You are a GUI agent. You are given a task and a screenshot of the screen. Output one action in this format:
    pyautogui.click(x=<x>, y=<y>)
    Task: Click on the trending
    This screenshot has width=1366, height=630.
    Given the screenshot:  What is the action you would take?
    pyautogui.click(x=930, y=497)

------------------------------------

EN QUÉ CONSISTE: Convierte todas las líneas del material en una tabla de Markdown con dos columnas: «N.º», con el número de fila, y «Texto», con la línea correspondiente. Omite las líneas en blanco.

RESPUESTA:
| N.º | Texto |
|---|---|
| 1 | You are a GUI agent. You are given a task and a screenshot of the screen. Output one action in this format: |
| 2 |     pyautogui.click(x=<x>, y=<y>) |
| 3 |     Task: Click on the trending |
| 4 |     This screenshot has width=1366, height=630. |
| 5 |     Given the screenshot:  What is the action you would take? |
| 6 |     pyautogui.click(x=930, y=497) |